Terapia anticoagulante per prevenire il tromboembolismo arterioso nei pazienti con tumore

Fonte
Yan Xu, Caroline Mallity, Erin Collins, et al. Eur Heart J Cardiovasc Pharmacother. 2024 Sep 13:pvae068. doi: 10.1093/ehjcvp/pvae068.

Autore articolo originale:👨‍⚕️ Domenico Mario Giamundo Aggiornato il 31/01/2026

Informazioni rapide
Contenuti derivati da testi redatti da Medici specialisti in ambito cardiovascolare, adattati usando un linguaggio semplice per aiutarti a capire meglio la tua salute
Categoria: 919 Sezione: 7

Introduzione

La prevenzione del tromboembolismo arterioso, cioè la formazione di coaguli nelle arterie, è importante per i pazienti con tumore. Questo testo spiega in modo semplice cosa dicono le ricerche sull'uso di farmaci anticoagulanti per ridurre questo rischio in persone con diversi tipi di tumore.

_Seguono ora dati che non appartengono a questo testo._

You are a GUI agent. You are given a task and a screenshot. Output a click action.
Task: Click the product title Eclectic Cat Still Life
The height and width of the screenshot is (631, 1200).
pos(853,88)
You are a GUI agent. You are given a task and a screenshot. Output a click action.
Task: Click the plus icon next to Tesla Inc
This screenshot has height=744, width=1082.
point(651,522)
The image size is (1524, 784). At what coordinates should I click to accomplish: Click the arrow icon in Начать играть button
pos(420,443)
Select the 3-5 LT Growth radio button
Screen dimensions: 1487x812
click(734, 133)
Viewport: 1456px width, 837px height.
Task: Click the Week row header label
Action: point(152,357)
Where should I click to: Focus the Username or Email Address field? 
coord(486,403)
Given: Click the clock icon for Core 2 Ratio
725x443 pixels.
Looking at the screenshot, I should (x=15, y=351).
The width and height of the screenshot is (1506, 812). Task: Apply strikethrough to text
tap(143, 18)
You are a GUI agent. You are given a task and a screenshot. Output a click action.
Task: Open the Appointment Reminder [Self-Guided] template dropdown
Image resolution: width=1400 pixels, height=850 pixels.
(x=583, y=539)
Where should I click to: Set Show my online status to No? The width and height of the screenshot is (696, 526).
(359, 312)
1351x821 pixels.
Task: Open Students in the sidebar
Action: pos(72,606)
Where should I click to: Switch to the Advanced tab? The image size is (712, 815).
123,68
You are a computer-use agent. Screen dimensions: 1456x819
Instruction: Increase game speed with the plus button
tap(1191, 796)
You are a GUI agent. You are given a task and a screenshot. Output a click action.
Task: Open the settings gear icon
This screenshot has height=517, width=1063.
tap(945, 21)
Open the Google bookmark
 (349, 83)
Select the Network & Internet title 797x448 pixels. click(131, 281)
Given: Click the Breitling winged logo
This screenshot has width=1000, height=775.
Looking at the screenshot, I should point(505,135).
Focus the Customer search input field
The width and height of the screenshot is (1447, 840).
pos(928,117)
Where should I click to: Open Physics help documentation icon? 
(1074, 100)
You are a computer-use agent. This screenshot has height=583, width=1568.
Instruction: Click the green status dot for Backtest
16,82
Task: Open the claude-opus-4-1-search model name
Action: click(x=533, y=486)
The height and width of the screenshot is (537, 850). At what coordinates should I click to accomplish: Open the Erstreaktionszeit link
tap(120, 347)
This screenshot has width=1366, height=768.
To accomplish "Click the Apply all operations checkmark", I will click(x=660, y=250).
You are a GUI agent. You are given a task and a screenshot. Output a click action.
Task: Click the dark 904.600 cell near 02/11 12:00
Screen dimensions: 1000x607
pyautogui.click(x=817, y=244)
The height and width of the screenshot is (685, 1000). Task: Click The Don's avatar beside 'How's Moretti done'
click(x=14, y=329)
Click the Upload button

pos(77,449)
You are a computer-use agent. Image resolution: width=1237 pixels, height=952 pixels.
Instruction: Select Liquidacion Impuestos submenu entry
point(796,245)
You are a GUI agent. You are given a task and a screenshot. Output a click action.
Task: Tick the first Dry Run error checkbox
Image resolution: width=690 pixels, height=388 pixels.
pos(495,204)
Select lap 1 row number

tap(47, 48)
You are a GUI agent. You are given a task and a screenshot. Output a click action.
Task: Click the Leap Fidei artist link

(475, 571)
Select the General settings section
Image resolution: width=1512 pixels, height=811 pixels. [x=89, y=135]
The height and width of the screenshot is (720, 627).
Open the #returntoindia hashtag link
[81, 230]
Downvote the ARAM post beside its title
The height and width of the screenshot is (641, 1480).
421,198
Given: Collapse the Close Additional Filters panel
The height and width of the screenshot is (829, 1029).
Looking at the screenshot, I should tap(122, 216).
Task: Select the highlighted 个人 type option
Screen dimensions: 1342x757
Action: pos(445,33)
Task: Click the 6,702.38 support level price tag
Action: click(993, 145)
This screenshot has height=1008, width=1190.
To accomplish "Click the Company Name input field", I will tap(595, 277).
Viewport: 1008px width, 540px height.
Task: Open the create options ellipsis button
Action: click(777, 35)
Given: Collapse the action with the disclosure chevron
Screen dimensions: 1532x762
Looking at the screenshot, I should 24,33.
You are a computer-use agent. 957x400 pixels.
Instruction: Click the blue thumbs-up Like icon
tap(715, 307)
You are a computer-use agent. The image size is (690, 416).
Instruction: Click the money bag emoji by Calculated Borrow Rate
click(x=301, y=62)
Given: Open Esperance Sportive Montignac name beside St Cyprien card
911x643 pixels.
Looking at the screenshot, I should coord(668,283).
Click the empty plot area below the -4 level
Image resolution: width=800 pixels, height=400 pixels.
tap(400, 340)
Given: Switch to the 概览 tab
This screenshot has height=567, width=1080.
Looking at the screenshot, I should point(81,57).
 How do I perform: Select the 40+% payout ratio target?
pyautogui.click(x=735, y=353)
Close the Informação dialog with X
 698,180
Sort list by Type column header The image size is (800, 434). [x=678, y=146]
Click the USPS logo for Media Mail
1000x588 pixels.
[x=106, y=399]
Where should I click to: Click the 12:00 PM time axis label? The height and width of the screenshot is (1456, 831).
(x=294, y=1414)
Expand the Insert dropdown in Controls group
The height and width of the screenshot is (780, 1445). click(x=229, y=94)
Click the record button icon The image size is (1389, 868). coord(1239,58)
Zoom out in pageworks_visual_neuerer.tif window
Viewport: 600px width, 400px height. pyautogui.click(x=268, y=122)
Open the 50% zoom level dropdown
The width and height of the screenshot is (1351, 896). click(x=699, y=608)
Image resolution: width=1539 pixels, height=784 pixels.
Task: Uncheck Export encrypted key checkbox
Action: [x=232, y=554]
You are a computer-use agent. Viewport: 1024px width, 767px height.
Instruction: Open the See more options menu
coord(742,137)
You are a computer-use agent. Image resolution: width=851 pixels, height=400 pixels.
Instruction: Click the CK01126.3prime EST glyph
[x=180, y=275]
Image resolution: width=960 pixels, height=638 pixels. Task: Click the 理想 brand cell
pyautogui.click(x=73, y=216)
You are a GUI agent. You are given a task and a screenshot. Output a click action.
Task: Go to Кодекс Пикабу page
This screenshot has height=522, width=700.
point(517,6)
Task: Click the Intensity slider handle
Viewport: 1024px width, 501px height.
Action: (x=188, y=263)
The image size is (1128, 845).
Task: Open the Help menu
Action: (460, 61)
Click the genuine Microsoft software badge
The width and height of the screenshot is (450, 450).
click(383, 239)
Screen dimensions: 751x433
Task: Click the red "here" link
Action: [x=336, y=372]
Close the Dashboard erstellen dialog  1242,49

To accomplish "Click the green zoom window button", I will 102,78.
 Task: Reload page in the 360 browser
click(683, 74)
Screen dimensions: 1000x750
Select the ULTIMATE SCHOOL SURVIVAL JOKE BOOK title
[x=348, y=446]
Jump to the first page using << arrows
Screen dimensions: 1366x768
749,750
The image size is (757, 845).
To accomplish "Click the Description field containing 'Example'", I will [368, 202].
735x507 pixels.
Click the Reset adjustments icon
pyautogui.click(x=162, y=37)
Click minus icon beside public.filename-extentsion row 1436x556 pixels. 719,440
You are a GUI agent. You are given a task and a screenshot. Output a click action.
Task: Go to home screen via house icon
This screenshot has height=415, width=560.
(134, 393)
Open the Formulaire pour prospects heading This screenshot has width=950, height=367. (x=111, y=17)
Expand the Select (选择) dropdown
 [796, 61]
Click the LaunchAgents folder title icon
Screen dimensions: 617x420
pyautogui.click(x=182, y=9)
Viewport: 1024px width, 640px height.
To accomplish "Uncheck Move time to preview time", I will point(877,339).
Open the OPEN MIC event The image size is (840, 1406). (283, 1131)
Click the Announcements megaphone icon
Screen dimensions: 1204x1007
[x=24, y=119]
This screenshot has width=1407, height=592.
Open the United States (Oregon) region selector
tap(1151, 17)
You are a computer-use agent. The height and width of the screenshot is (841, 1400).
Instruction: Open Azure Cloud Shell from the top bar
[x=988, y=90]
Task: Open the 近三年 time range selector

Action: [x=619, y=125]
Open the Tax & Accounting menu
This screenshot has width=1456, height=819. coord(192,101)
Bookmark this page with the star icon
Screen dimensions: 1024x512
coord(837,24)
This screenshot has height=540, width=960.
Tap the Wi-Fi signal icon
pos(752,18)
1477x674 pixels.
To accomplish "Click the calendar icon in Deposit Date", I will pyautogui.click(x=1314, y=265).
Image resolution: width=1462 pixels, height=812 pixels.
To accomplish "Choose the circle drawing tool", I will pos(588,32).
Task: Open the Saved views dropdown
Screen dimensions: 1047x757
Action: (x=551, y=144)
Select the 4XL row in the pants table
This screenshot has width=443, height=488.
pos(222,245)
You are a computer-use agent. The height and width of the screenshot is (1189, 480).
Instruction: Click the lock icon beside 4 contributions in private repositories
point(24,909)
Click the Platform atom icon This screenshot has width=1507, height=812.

Che cos'è il tromboembolismo arterioso (ATE)

Il tromboembolismo arterioso è una condizione in cui si formano coaguli di sangue nelle arterie, i vasi che portano il sangue dal cuore al resto del corpo. Questi coaguli possono bloccare il flusso sanguigno e causare problemi seri.

Rischio di ATE nei pazienti con tumore

Il rischio di sviluppare coaguli nelle arterie varia a seconda del tipo di tumore che una persona ha. Alcuni tumori possono aumentare di più questo rischio rispetto ad altri.

Uso dell'anticoagulazione per prevenire l'ATE

L'anticoagulazione è una terapia con farmaci che aiutano a prevenire la formazione di coaguli nel sangue. Viene studiata per capire se può ridurre il rischio di ATE nei pazienti con tumore che stanno ricevendo trattamenti specifici per la loro malattia.

Risultati principali degli studi

  • Sono stati analizzati 10 studi con quasi 10.000 pazienti con tumore.
  • In generale, l'uso di farmaci anticoagulanti non ha ridotto significativamente il rischio di tromboembolismo arterioso in tutti i pazienti con tumore.
  • Tuttavia, nei pazienti con tumore del pancreas, l'anticoagulazione ha mostrato un effetto protettivo, riducendo il rischio di coaguli nelle arterie.
  • In questi pazienti con tumore del pancreas, non è stato osservato un aumento significativo di sanguinamenti gravi dovuti ai farmaci anticoagulanti.
  • Per altri tipi di tumore, l'anticoagulazione non ha mostrato benefici evidenti nella prevenzione dell'ATE.

Cosa significa tutto questo

Questi risultati indicano che, per la maggior parte dei pazienti con tumore, l'uso preventivo di anticoagulanti non riduce il rischio di coaguli nelle arterie. Tuttavia, per chi ha un tumore del pancreas, questi farmaci possono essere utili per proteggere dal tromboembolismo arterioso senza aumentare in modo significativo il rischio di sanguinamenti gravi.

In conclusione

L'anticoagulazione preventiva non sembra ridurre il rischio di tromboembolismo arterioso nella maggior parte dei pazienti con tumore. Un beneficio è stato osservato solo nei pazienti con tumore del pancreas, dove l'anticoagulazione ha ridotto i coaguli nelle arterie senza aumentare i sanguinamenti maggiori.